Nancy: I never looked at a Manzanita and saw BTUs, but after hearing a neighbor suggest that we could solve our waste disposal problem by sending it on rail cars to the Grand Canyon...
“The Relatively Unproductive Chaparral”
Keuster, Davis & Bagby
Passing into, passing through,
hunkered under the Manzanita,
expectant of birds, I love the chaparral,
chaparral between me and the desert,
chaparral between me and the mountains,
chaparral between me and the sun.
And I love the life of the chaparral,
the wings in the chaparral,
the wild black bees in the chaparral,
the pungent sweet honeycombed chaparral
humming in the sun.
Industrious America! Biomass!
The new chaparral, the ground-up, spit-out
feedstock/chaparral, the diesel fuel factory
between the desert and the mountains.
I loved the old and shining Manzanita,
the old days, wild and wasted days,
thunder and sun in the chaparral.
Alan: When I first read the series of haiku-like segments in Paz’ “Piedras sueltas,” it inspired me to try something similar using his headings, although not quite as compressed and with a seventh section that gives up entirely on the form.
After Octavio Paz, “Piedras sueltas”
Rain-washed, polished by passing feet,
it’s all one to these stones.
Except here, at one side, these two give up their embrace
and part forever for this flower.
She was a cat, an owl, an oasis,
a call that brings longing in the night.
As she was all shapes, no one guessed
as she drained through the stones, her death.
It came and went so swiftly.
He held it all and it shattered.
A long time on his knees
cutting his hands on the pieces.
4. Bells in the night
All day burning with sun,
now ice of stars and moon too old to rise.
I have waited here, waited
until at last the stones start ringing.
5. At the door
I blink at the wind-whipped courtyard.
What do you all want?
Behind me silence, my own walls.
Threading the cobbles the million ants.
He became everything at once.
A harrier quartered the lowest sky.
A mouse sprinted agonized among the blades.
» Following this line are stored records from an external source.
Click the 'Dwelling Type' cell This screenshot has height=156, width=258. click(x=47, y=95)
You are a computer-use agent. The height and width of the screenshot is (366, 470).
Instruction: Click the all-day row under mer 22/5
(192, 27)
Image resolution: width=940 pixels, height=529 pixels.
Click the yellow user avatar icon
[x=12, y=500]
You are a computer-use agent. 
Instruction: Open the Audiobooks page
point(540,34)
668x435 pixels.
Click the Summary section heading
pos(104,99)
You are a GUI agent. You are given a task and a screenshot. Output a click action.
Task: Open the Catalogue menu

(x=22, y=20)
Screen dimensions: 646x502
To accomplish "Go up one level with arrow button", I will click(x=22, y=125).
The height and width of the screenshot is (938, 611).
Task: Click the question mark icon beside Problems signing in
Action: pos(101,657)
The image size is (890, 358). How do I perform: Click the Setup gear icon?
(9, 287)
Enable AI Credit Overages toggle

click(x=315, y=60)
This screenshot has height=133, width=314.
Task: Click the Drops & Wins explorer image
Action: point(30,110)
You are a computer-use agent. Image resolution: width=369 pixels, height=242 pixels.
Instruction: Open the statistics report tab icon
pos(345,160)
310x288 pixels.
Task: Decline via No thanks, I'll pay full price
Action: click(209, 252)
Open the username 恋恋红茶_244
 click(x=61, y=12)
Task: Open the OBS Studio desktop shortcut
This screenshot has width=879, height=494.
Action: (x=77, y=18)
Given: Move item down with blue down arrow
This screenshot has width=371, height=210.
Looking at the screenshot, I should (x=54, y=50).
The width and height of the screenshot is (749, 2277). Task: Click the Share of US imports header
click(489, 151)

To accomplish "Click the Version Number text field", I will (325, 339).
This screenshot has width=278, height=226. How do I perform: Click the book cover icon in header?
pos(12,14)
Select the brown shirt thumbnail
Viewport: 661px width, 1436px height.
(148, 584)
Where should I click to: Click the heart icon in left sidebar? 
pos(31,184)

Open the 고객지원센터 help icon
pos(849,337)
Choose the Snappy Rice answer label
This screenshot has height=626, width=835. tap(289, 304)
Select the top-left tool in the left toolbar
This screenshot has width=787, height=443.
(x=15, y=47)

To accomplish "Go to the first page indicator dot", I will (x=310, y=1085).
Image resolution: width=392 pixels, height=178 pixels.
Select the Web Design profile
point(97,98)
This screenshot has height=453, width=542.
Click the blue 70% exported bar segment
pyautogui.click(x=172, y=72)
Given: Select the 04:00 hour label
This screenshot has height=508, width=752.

He never found a way back to himself.
Stones scale the slope, lifted on each others’ shoulders
and burst in waterfalls, glimpses
of armor hidden among trees.
Arrows, green feathers or the wings of mountains.
All the hills lift high in the shrill air
and circle away to the west.
Birds the color of sunset beat down as splintered rain.
We fear the storm as storm, as fear.
We slip, are carried downward,
as dead leaves, dead stems eddy together for comfort.